The reason is simple, such information is too valuable to give away for free, patriotic rationales notwithstanding (patriots are all too often misinformed due to the myopia patriotism fosters).
This kind of information is worth much more on the black market, under the negotiating table, in drop boxes, to spies, to nations, to extorionists, to blackmailers, and the full range of cheaters for profit.
Fake threatening material is amply distributed, some given away freely to promote a source, there is perhaps more of that than the genuine material, especially from those who ignorantly believe the fake material is genuine -- the insiders conceit.
Redactions of so-called threatening material is similarly bogus, a technique for exaggerating the importance of the material and more importantly, to enhance value of the redactor.
In the case of national threats, it should be understood that such threats are never conveniently assembled as tranferrable packages. Only fools think that. Instead national protections are diversely distributed in order to prevent their theft or corruption, and are booby-trapped with markers and tracers that can track the entire path of meddling, access and transfer.
That is why it takes sophisticated, prolonged analysis to constitute diverse sources of information into a credible account and weed out the false and misleading -- again in particular the false and misleading believed by a source to be genuine who is most likely being exploited as an unwitting dupe.
It is no accident, for example, that Daniel Ellsberg withheld material from the New York Times in the Pentagon Papers affair -- withholding is enhancement of value. And no accident that the Times and Ellsberg cannot give up touting their role as instances of higher responsiblity. Disclosure of tiny selections from a vast official literature on the war like this requires commensurate exaggeration of significance by editorial masquerade.
Masquerade, entertainment, is what brings in the profits , never the undoctored material which is nearly always tedious and demanding and incomplete.
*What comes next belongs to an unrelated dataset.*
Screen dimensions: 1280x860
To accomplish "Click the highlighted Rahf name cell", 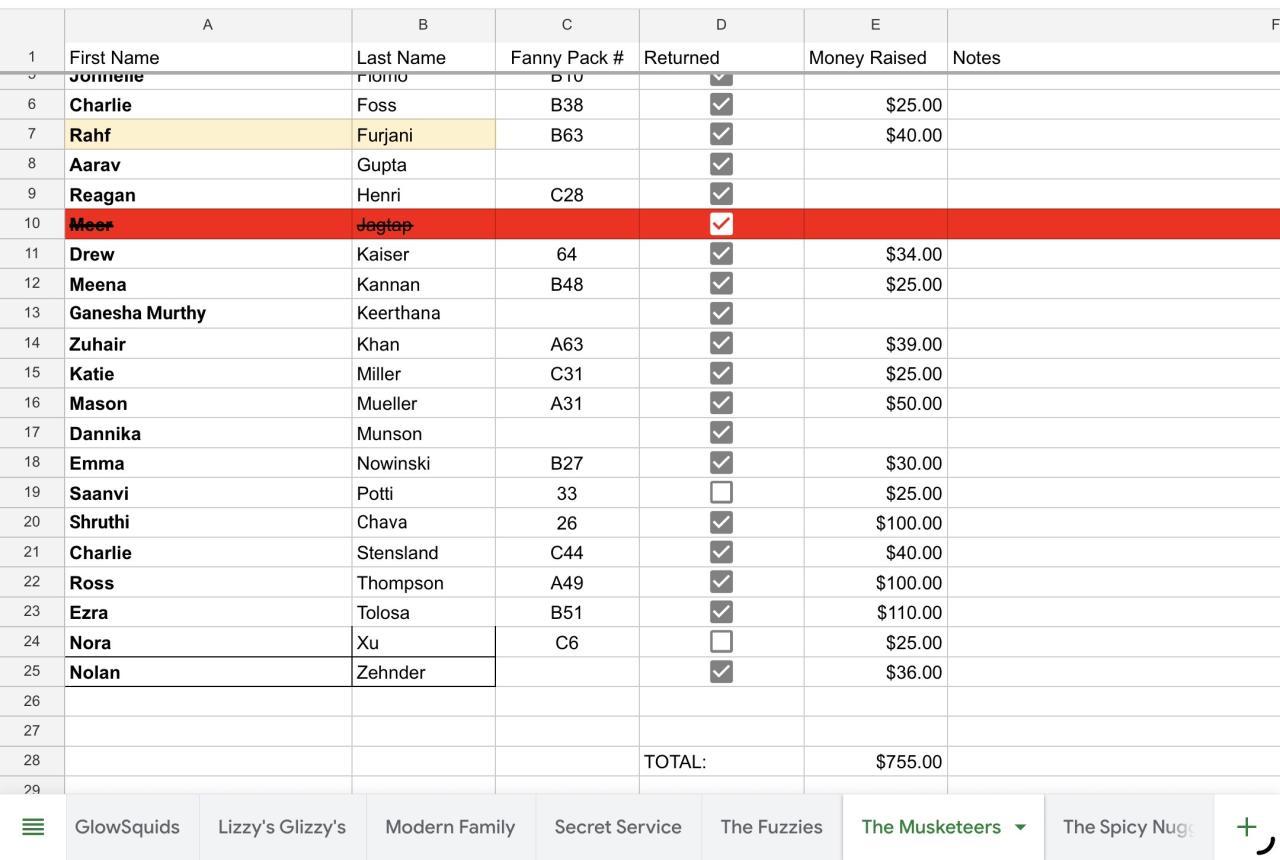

A blazingly effective disclosure is always bogus, and for that it is to be enjoyed and celebrated as fictional output like intelligence briefs and investigative journalism exposes.
To be sure, it can be argued that all "information," a fabricated neologism, a kissing cousin to vanity-driven "intelligence," and as bogus as "news" or "gospel" or "disclosures."
Not to overlook that official secrets are the greatest threat to democracy no matter who is coerced or duped into protecting them by being seduced with insider privileges.
In opposition to secrets and their complicit dramatic disclosure, democracy requires patient trial and error, study and understanding of how to make it work against those who desire to asymmetrically dominate its openness whether by government, commerce, education or belief distortion of what is publicly known of authoritative deception.
To level the playing field of information exaggeration, it would be fair to ask Cryptome and its kissing cousins whether they would sell truly threatening information underhandedly rather than publish free samples to build a market for the rest. The answer will always be a lie wrapped in indignation. Followed by a confidential come hither note like this.
As we see in the forever breaking and threatening news world of porcine spies and pig kissing "public interest" barbecuers.
If nothing else, disbelieve Cryptome. Think for yourself.